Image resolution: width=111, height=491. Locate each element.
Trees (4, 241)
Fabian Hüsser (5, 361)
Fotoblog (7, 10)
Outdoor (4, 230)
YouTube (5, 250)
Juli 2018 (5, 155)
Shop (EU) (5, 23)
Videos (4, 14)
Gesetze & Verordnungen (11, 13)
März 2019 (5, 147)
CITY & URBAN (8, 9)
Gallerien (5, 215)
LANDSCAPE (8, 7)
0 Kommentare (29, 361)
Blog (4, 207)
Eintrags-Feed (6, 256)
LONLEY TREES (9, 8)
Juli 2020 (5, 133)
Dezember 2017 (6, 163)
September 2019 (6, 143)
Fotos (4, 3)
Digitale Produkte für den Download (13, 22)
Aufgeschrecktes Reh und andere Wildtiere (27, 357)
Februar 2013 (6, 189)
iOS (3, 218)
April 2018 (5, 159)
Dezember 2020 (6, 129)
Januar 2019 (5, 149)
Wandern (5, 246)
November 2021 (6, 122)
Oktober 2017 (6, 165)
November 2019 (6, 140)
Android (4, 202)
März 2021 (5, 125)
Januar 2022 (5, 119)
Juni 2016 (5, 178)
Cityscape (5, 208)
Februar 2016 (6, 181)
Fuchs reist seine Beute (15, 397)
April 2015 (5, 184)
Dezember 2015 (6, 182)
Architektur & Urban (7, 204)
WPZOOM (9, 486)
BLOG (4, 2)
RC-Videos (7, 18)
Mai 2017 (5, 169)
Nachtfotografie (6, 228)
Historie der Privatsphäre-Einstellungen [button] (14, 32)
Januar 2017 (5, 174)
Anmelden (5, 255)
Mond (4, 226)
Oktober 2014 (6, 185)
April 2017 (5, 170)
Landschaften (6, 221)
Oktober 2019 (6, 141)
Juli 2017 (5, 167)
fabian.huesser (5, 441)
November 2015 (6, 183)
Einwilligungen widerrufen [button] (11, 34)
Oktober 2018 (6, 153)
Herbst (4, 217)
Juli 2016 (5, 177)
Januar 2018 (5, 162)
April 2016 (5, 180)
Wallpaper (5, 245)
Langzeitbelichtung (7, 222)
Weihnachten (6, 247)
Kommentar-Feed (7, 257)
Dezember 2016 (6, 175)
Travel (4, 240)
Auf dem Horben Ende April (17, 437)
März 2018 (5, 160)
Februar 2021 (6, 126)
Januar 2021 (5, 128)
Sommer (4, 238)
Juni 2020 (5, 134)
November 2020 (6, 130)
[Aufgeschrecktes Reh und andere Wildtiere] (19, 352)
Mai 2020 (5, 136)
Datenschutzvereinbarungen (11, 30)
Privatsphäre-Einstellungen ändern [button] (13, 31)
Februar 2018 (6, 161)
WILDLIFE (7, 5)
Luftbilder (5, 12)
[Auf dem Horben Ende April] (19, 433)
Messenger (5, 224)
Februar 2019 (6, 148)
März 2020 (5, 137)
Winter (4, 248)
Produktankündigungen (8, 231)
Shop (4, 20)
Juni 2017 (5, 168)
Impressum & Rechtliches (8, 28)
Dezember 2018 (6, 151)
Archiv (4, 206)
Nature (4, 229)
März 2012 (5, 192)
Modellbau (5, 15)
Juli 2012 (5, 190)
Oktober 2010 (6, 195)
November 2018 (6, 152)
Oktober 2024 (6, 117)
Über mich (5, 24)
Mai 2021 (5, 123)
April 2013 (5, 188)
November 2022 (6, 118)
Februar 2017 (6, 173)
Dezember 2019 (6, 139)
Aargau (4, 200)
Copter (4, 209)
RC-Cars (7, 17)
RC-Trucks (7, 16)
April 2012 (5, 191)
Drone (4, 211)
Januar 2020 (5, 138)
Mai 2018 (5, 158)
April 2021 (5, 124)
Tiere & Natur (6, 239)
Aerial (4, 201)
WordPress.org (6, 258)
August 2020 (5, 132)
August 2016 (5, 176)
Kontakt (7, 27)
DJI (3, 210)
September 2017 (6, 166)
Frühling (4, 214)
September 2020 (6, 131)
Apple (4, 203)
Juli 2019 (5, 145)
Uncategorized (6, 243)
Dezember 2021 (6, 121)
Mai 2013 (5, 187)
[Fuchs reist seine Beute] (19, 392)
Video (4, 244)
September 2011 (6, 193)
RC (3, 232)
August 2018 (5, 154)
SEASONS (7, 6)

▶ **The request**
Reproduce all the records above, substituting "December" for every occurrence of "Dezember" and leaving everything else as it is.

▶ **Exercise result**
Image resolution: width=111, height=491. Locate each element.
Trees (4, 241)
Fabian Hüsser (5, 361)
Fotoblog (7, 10)
Outdoor (4, 230)
YouTube (5, 250)
Juli 2018 (5, 155)
Shop (EU) (5, 23)
Videos (4, 14)
Gesetze & Verordnungen (11, 13)
März 2019 (5, 147)
CITY & URBAN (8, 9)
Gallerien (5, 215)
LANDSCAPE (8, 7)
0 Kommentare (29, 361)
Blog (4, 207)
Eintrags-Feed (6, 256)
LONLEY TREES (9, 8)
Juli 2020 (5, 133)
December 2017 (6, 163)
September 2019 (6, 143)
Fotos (4, 3)
Digitale Produkte für den Download (13, 22)
Aufgeschrecktes Reh und andere Wildtiere (27, 357)
Februar 2013 (6, 189)
iOS (3, 218)
April 2018 (5, 159)
December 2020 (6, 129)
Januar 2019 (5, 149)
Wandern (5, 246)
November 2021 (6, 122)
Oktober 2017 (6, 165)
November 2019 (6, 140)
Android (4, 202)
März 2021 (5, 125)
Januar 2022 (5, 119)
Juni 2016 (5, 178)
Cityscape (5, 208)
Februar 2016 (6, 181)
Fuchs reist seine Beute (15, 397)
April 2015 (5, 184)
December 2015 (6, 182)
Architektur & Urban (7, 204)
WPZOOM (9, 486)
BLOG (4, 2)
RC-Videos (7, 18)
Mai 2017 (5, 169)
Nachtfotografie (6, 228)
Historie der Privatsphäre-Einstellungen [button] (14, 32)
Januar 2017 (5, 174)
Anmelden (5, 255)
Mond (4, 226)
Oktober 2014 (6, 185)
April 2017 (5, 170)
Landschaften (6, 221)
Oktober 2019 (6, 141)
Juli 2017 (5, 167)
fabian.huesser (5, 441)
November 2015 (6, 183)
Einwilligungen widerrufen [button] (11, 34)
Oktober 2018 (6, 153)
Herbst (4, 217)
Juli 2016 (5, 177)
Januar 2018 (5, 162)
April 2016 (5, 180)
Wallpaper (5, 245)
Langzeitbelichtung (7, 222)
Weihnachten (6, 247)
Kommentar-Feed (7, 257)
December 2016 (6, 175)
Travel (4, 240)
Auf dem Horben Ende April (17, 437)
März 2018 (5, 160)
Februar 2021 (6, 126)
Januar 2021 (5, 128)
Sommer (4, 238)
Juni 2020 (5, 134)
November 2020 (6, 130)
[Aufgeschrecktes Reh und andere Wildtiere] (19, 352)
Mai 2020 (5, 136)
Datenschutzvereinbarungen (11, 30)
Privatsphäre-Einstellungen ändern [button] (13, 31)
Februar 2018 (6, 161)
WILDLIFE (7, 5)
Luftbilder (5, 12)
[Auf dem Horben Ende April] (19, 433)
Messenger (5, 224)
Februar 2019 (6, 148)
März 2020 (5, 137)
Winter (4, 248)
Produktankündigungen (8, 231)
Shop (4, 20)
Juni 2017 (5, 168)
Impressum & Rechtliches (8, 28)
December 2018 (6, 151)
Archiv (4, 206)
Nature (4, 229)
März 2012 (5, 192)
Modellbau (5, 15)
Juli 2012 (5, 190)
Oktober 2010 (6, 195)
November 2018 (6, 152)
Oktober 2024 (6, 117)
Über mich (5, 24)
Mai 2021 (5, 123)
April 2013 (5, 188)
November 2022 (6, 118)
Februar 2017 (6, 173)
December 2019 (6, 139)
Aargau (4, 200)
Copter (4, 209)
RC-Cars (7, 17)
RC-Trucks (7, 16)
April 2012 (5, 191)
Drone (4, 211)
Januar 2020 (5, 138)
Mai 2018 (5, 158)
April 2021 (5, 124)
Tiere & Natur (6, 239)
Aerial (4, 201)
WordPress.org (6, 258)
August 2020 (5, 132)
August 2016 (5, 176)
Kontakt (7, 27)
DJI (3, 210)
September 2017 (6, 166)
Frühling (4, 214)
September 2020 (6, 131)
Apple (4, 203)
Juli 2019 (5, 145)
Uncategorized (6, 243)
December 2021 (6, 121)
Mai 2013 (5, 187)
[Fuchs reist seine Beute] (19, 392)
Video (4, 244)
September 2011 (6, 193)
RC (3, 232)
August 2018 (5, 154)
SEASONS (7, 6)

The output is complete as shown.